◆ **Directions for this task**
Starting at the line that contains "Screen dimensions: 742x377" and ending at the end of the listing, reproduce every line verbatim, leaving the pictures out of your answer.

### Listed entries

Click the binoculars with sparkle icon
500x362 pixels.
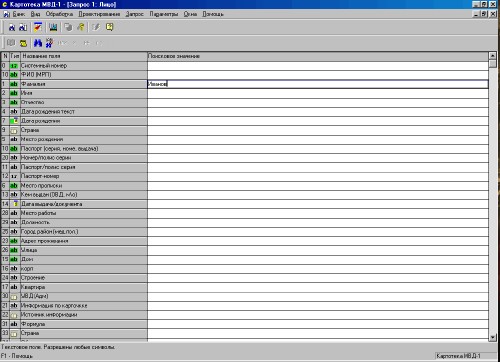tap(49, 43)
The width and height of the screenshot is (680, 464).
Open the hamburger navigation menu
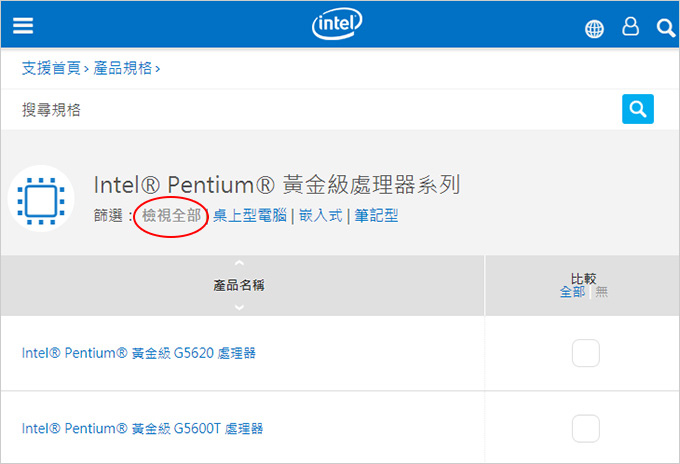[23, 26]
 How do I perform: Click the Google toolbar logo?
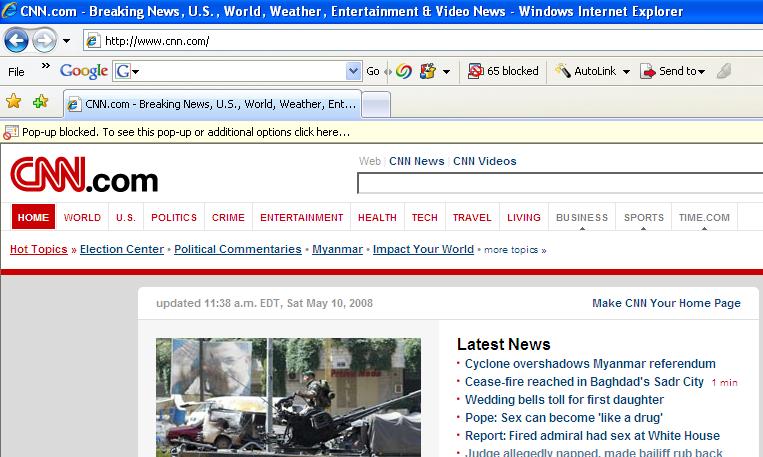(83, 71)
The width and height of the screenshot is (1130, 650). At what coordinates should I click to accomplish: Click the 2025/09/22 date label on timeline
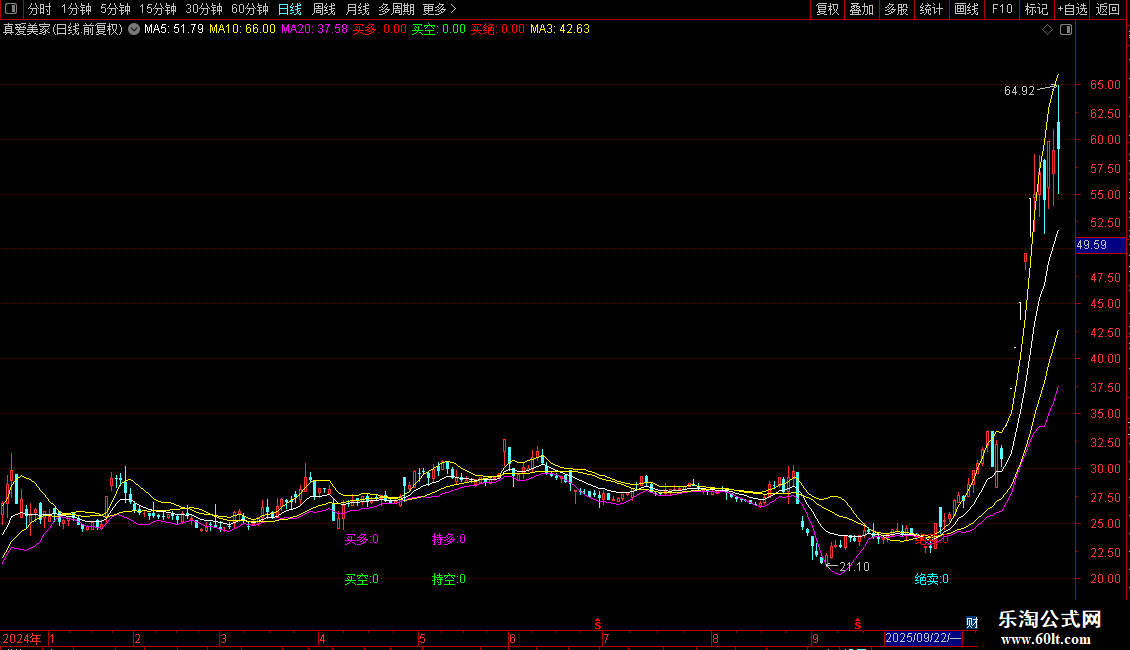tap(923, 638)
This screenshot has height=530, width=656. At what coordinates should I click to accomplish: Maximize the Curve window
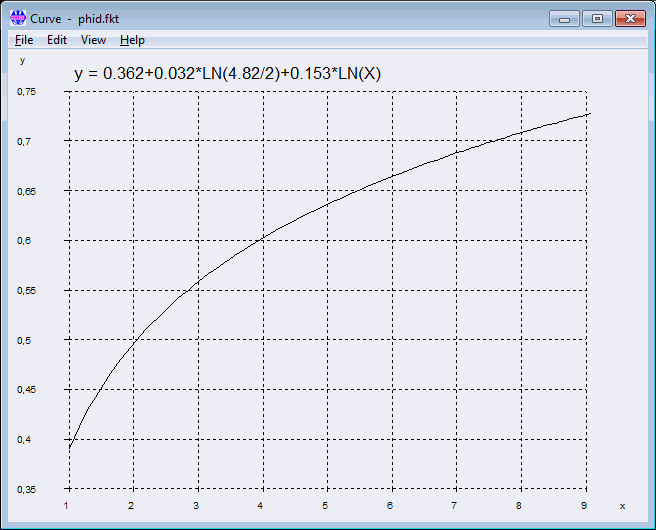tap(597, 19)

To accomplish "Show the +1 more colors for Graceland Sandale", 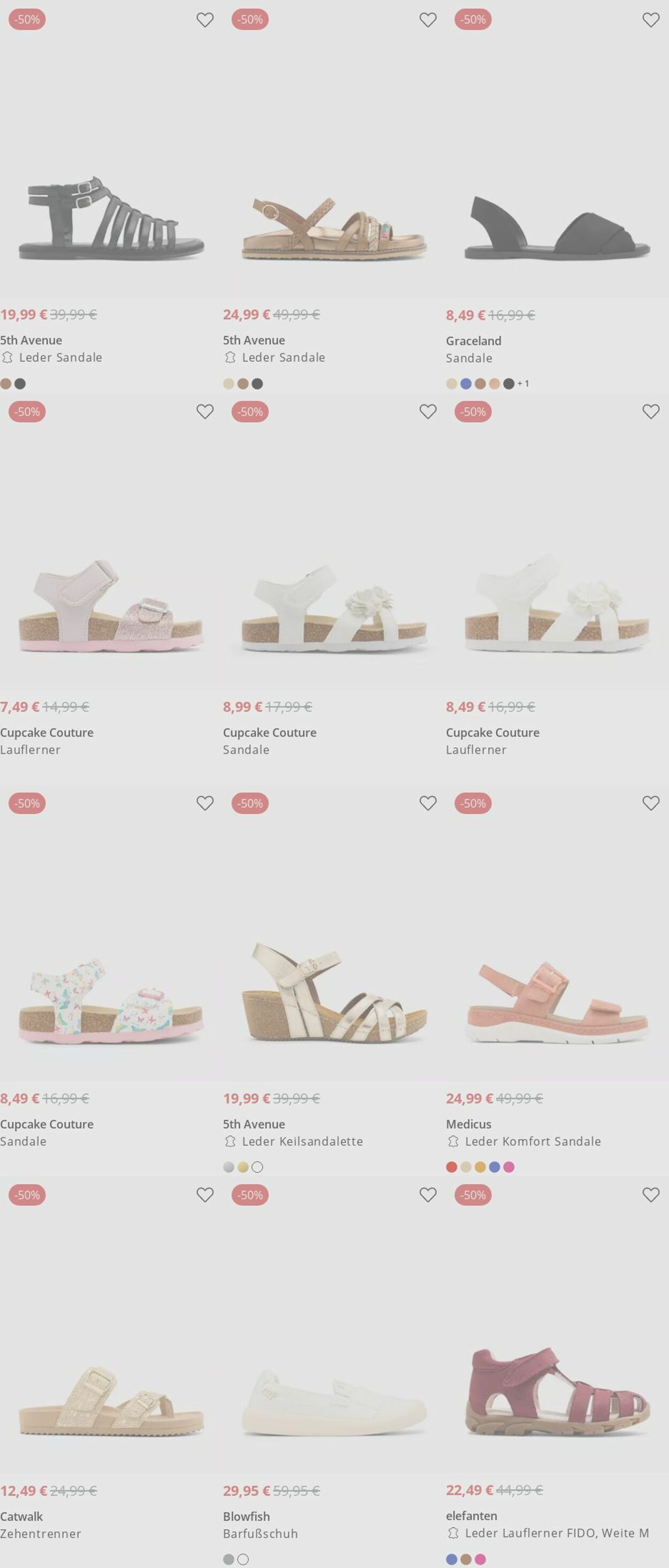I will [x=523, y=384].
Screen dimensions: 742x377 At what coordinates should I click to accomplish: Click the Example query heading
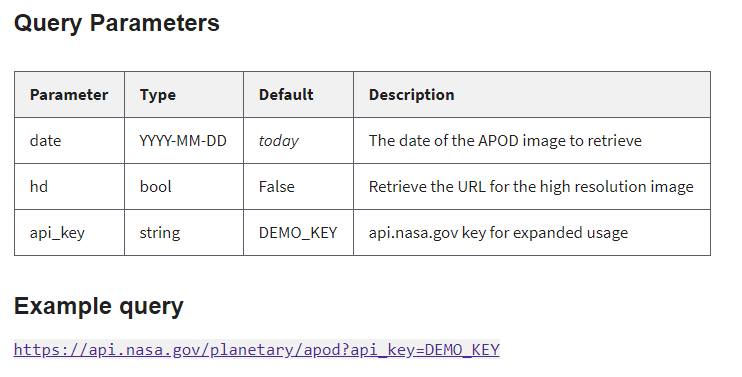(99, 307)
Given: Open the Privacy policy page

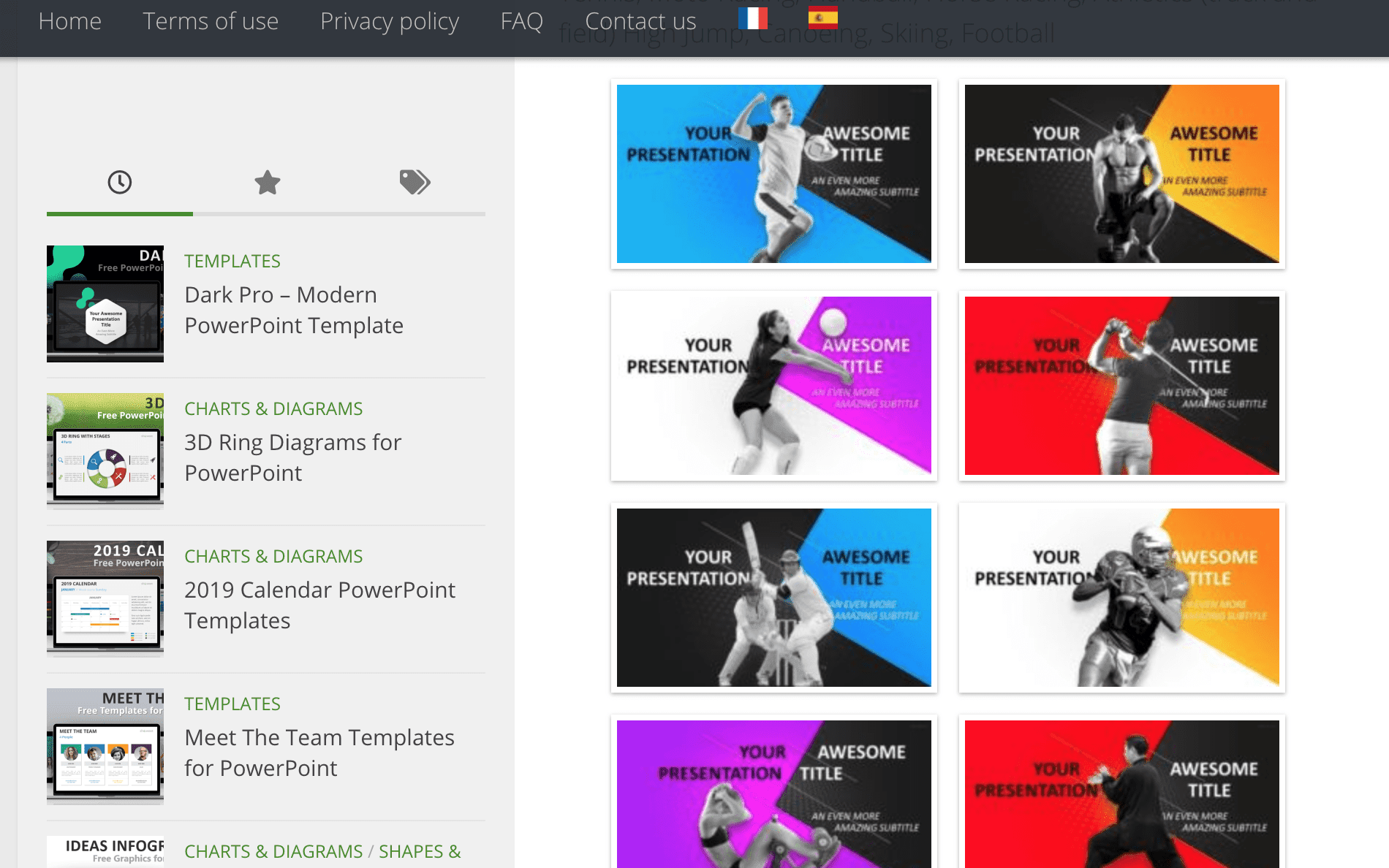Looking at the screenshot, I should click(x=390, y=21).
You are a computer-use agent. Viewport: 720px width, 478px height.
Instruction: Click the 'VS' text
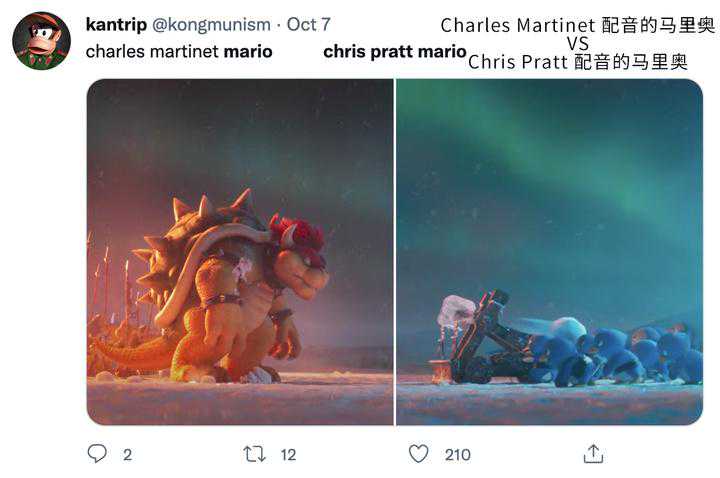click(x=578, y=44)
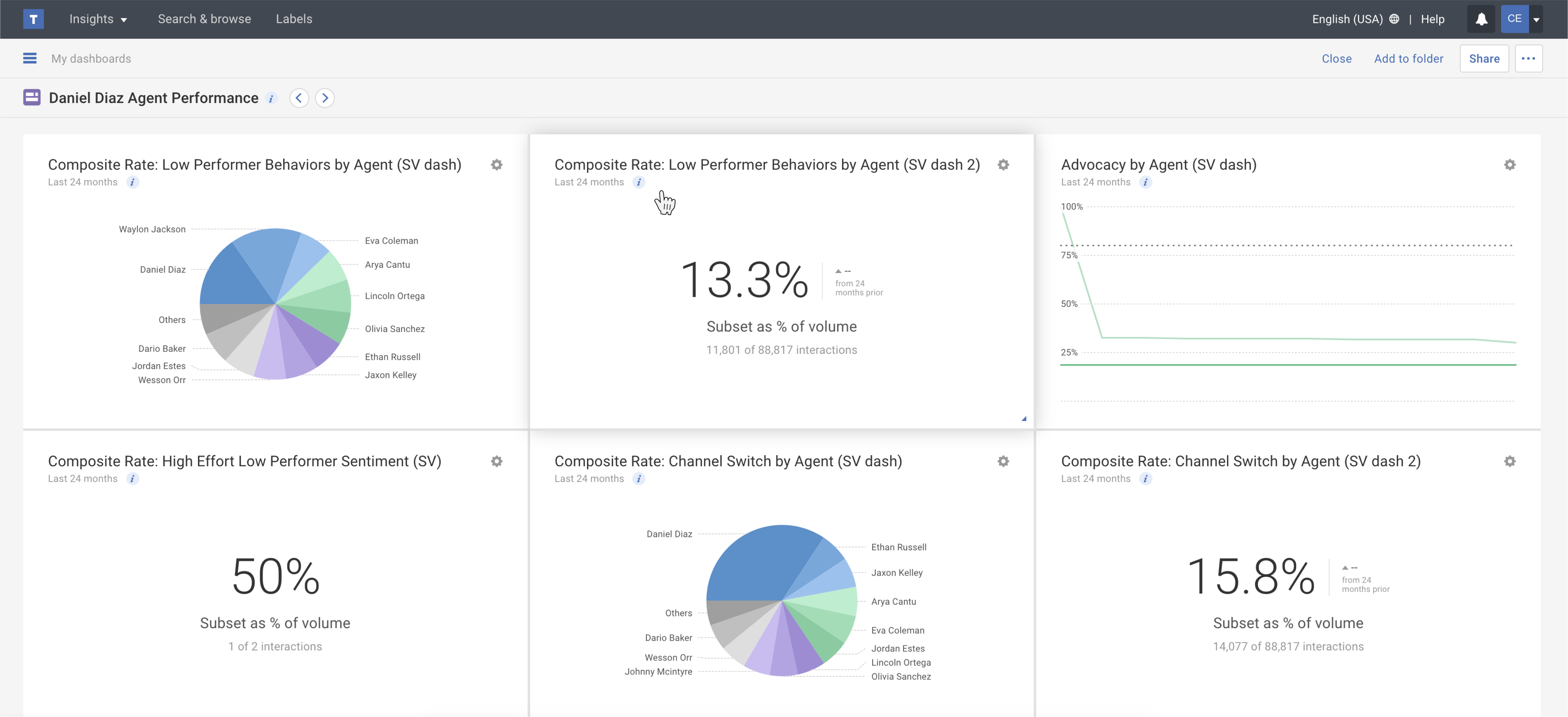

######

◆ **Exercise answer**
Screen dimensions: 742x377 At what coordinates should I click to accomplish: Click the Example query heading
(99, 307)
Given: Open the Privacy policy page

Looking at the screenshot, I should click(x=390, y=21).
You are a computer-use agent. Viewport: 720px width, 478px height.
Instruction: Click the 'VS' text
click(x=578, y=44)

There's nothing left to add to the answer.